WORK TO COMPLETE
Below are records; report the number of lines among them that include the word "Maintenance", and nothing further.

Saved entries:

[Start of section]

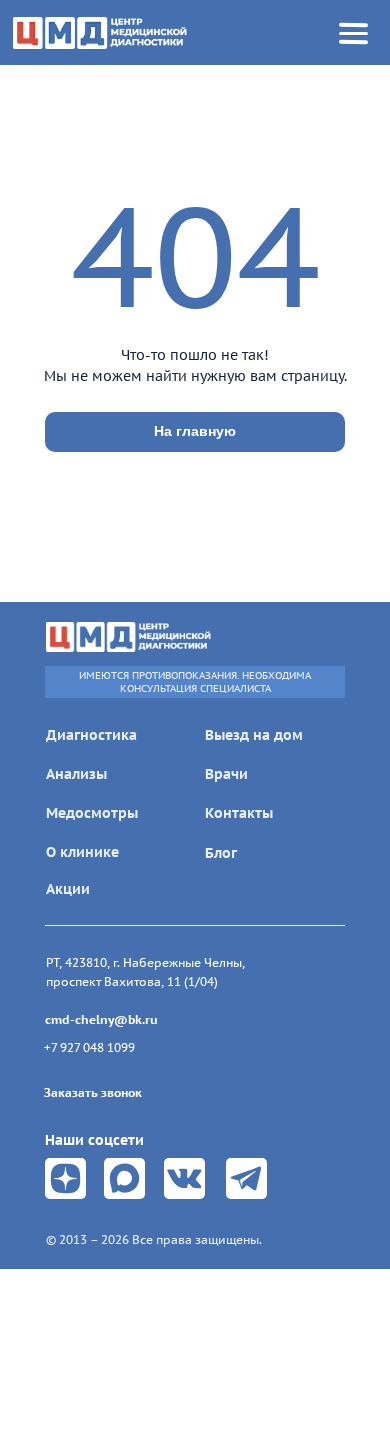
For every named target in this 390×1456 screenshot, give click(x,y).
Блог (221, 853)
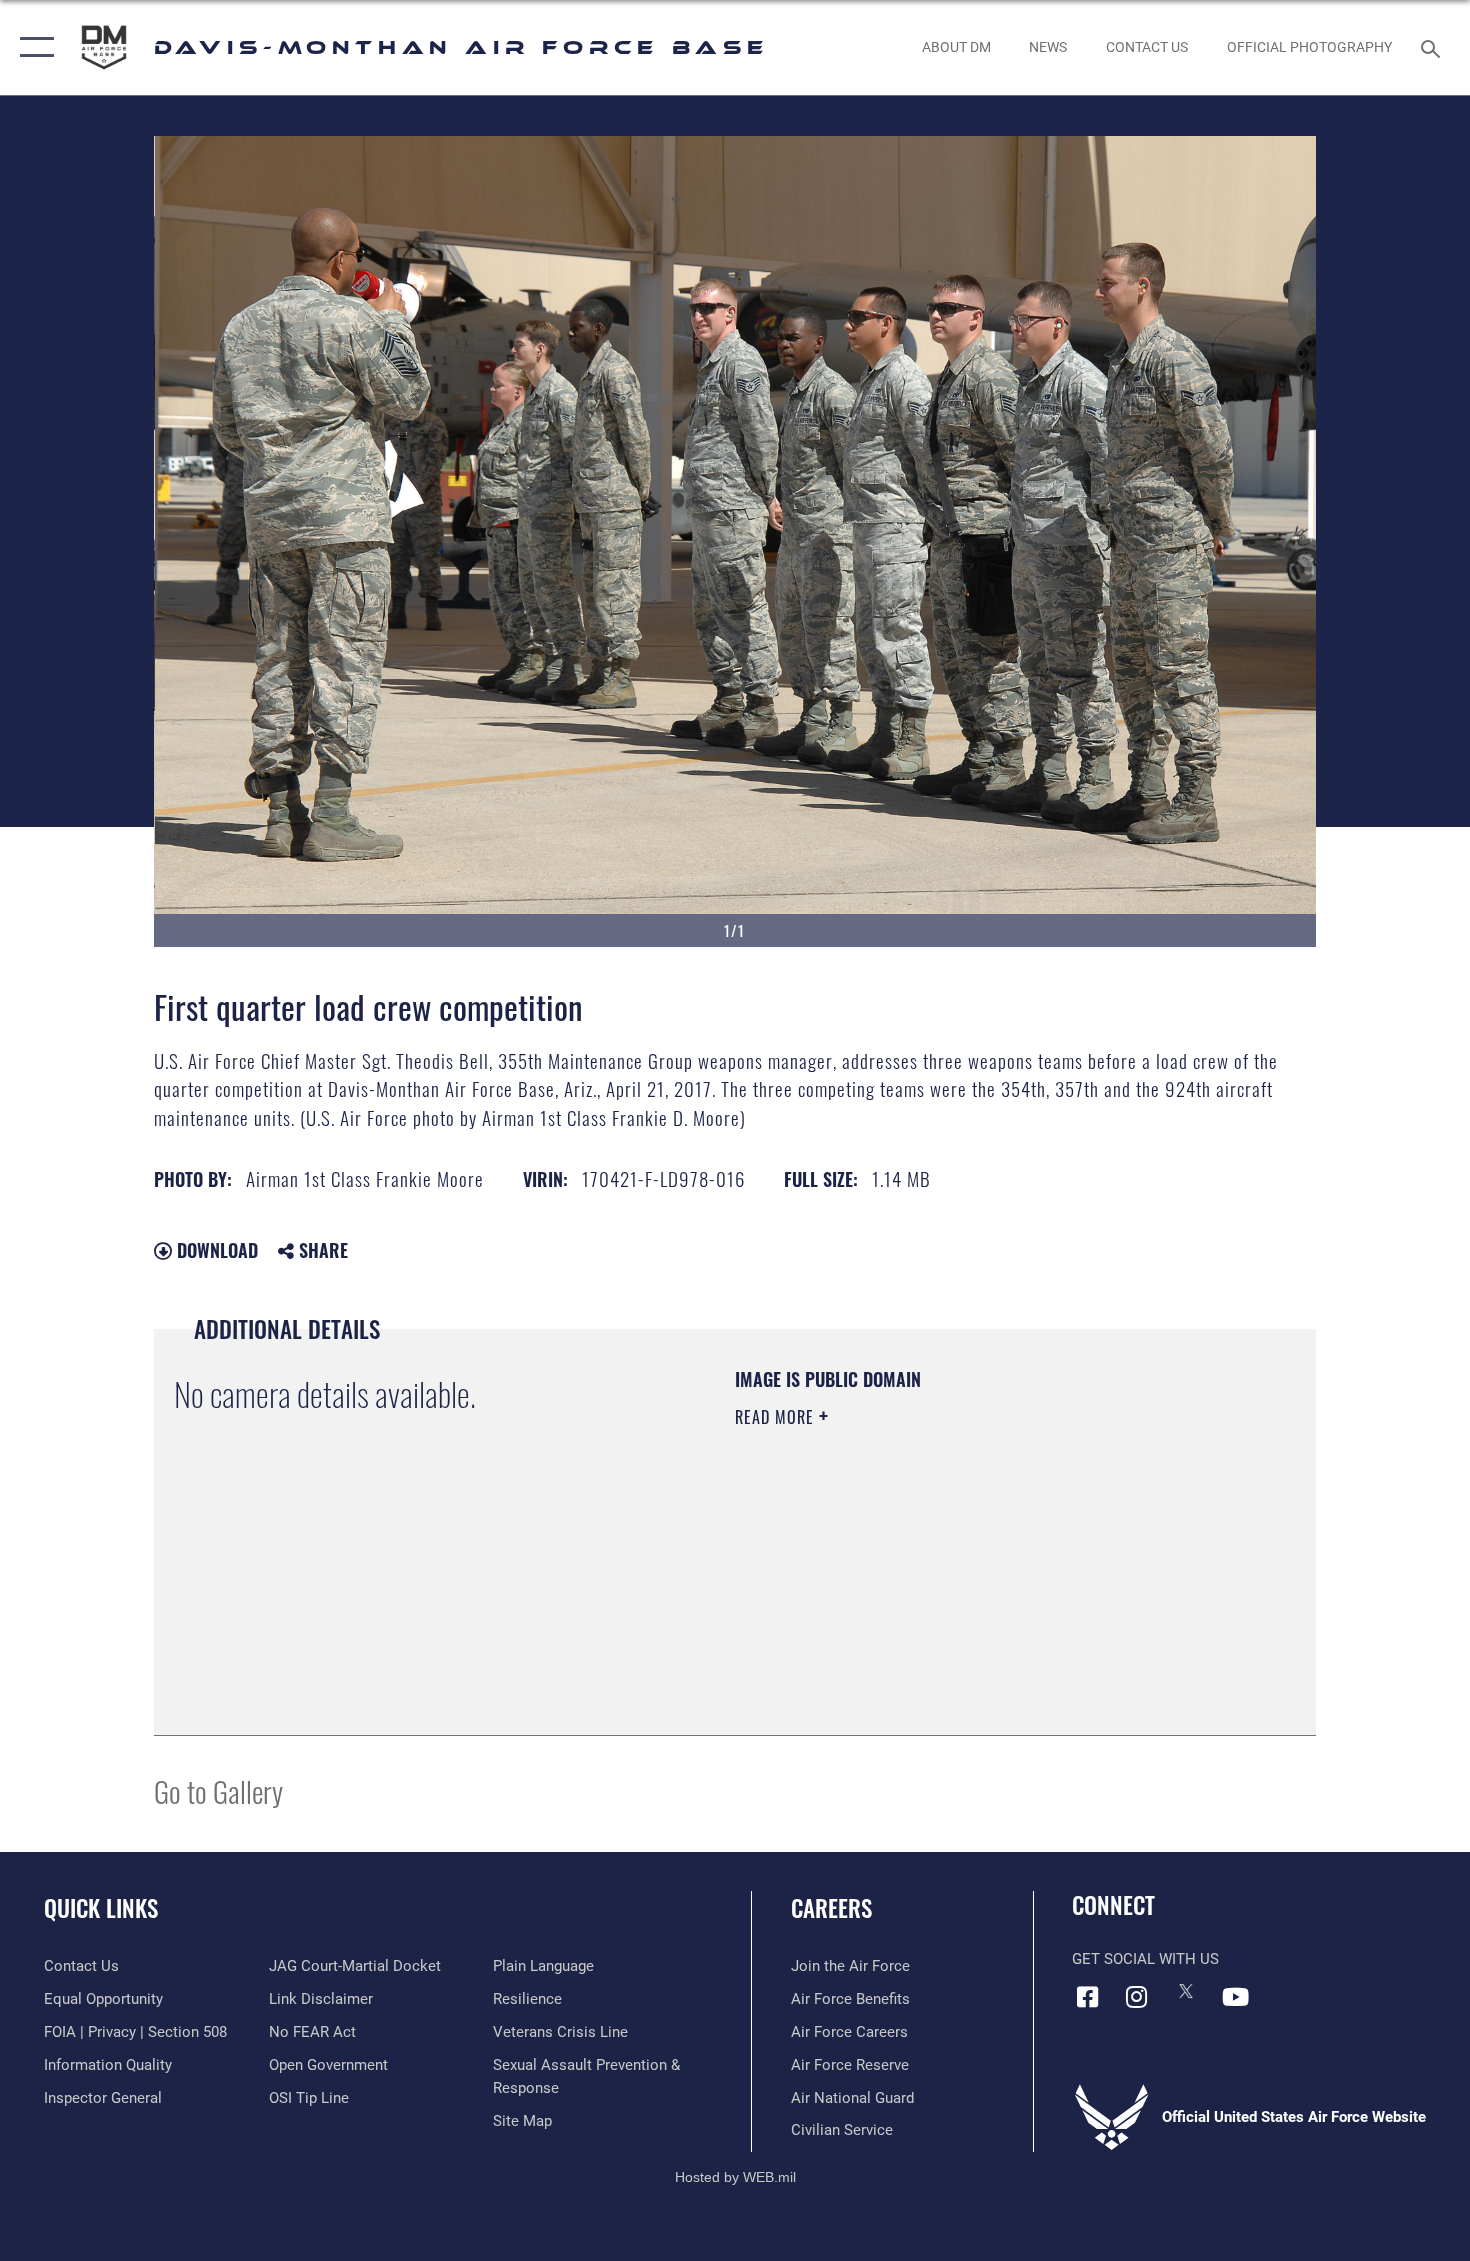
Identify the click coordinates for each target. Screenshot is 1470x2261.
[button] (32, 47)
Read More (777, 1417)
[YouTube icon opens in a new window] (1235, 1997)
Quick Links (101, 1908)
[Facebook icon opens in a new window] (1087, 1997)
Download (215, 1250)
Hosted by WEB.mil (735, 2177)
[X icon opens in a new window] (1186, 1991)
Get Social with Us (1145, 1959)
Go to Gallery (218, 1790)
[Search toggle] (1433, 47)
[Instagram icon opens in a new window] (1137, 1997)
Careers (831, 1908)
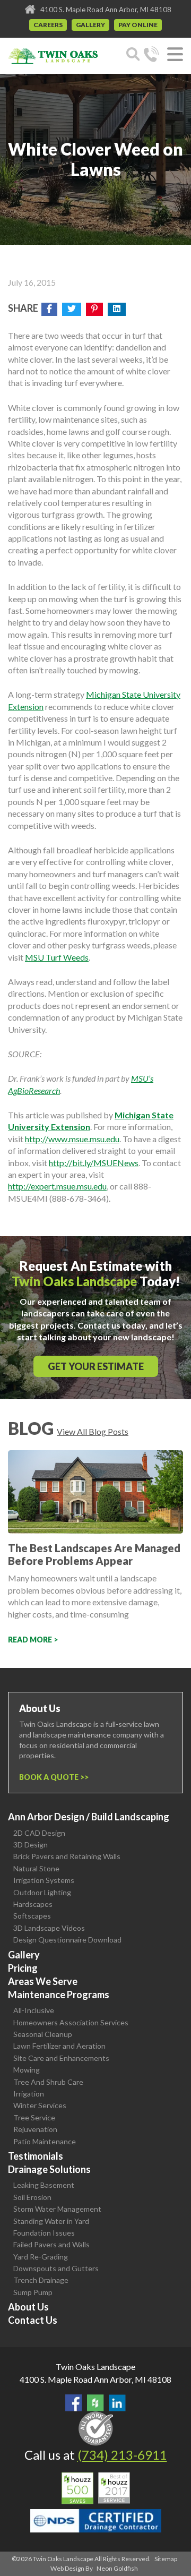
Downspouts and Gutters (56, 2268)
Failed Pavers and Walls (51, 2244)
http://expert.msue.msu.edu (57, 1186)
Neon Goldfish (117, 2568)
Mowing (26, 2069)
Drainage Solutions (49, 2169)
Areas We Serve (42, 1981)
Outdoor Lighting (42, 1892)
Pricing (23, 1968)
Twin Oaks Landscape (95, 2366)
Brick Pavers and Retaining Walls (66, 1856)
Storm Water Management (57, 2208)
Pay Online (138, 25)
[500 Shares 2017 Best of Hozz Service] (96, 2488)
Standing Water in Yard (51, 2221)
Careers (48, 25)
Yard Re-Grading (40, 2256)
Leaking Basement (43, 2184)
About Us (28, 2307)
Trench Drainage (40, 2279)
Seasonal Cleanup (42, 2034)
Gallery (90, 25)
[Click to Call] (151, 55)
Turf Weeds (57, 957)
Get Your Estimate (96, 1366)
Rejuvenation (35, 2129)
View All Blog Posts (92, 1431)
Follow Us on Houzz (95, 2402)
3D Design (30, 1844)
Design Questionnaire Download (67, 1939)
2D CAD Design (39, 1832)
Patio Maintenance (44, 2141)
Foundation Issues (44, 2232)
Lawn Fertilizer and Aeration (59, 2045)
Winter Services (39, 2105)
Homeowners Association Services (70, 2022)
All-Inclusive (33, 2010)
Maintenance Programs (58, 1994)
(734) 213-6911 (122, 2454)
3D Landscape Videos (49, 1927)
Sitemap (165, 2559)
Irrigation (28, 2093)
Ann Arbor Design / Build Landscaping (88, 1816)
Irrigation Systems (43, 1880)
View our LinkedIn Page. (117, 2402)
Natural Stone (36, 1868)
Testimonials (35, 2156)
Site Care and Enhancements (61, 2057)
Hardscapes (33, 1904)
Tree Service (34, 2117)
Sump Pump (33, 2292)
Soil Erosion (32, 2197)
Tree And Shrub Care (48, 2081)
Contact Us (32, 2320)
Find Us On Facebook (73, 2402)
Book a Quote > (51, 1777)
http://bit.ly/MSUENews (93, 1163)
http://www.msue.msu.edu (72, 1139)
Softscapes (32, 1915)
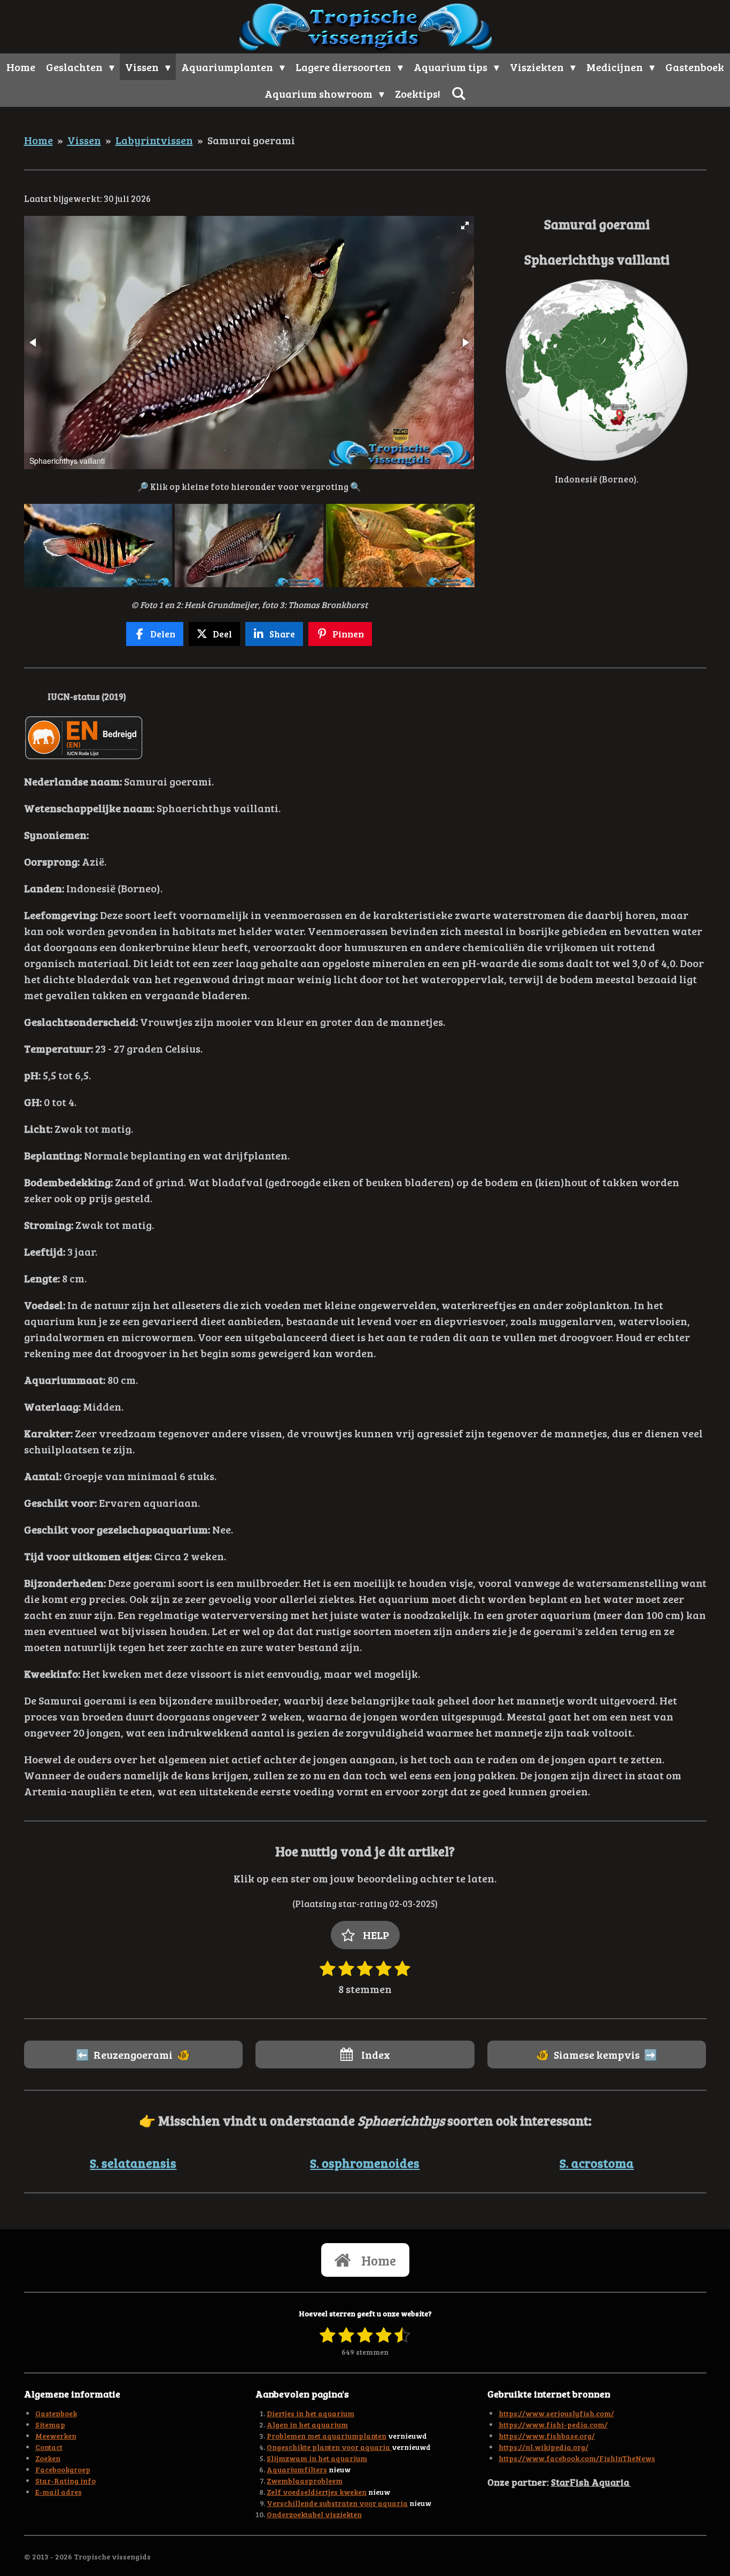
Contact (49, 2447)
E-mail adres (58, 2492)
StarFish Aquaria (591, 2482)
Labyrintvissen (154, 140)
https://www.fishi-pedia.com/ (553, 2424)
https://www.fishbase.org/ (547, 2436)
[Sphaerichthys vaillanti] (98, 545)
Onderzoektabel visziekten (314, 2514)
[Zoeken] (458, 93)
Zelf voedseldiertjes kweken (317, 2492)
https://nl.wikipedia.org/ (543, 2447)
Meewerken (55, 2436)
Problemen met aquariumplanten (326, 2436)
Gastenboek (56, 2413)
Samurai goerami (251, 140)
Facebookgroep (62, 2469)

[End of section]

ANSWER TO THIS PROBLEM
2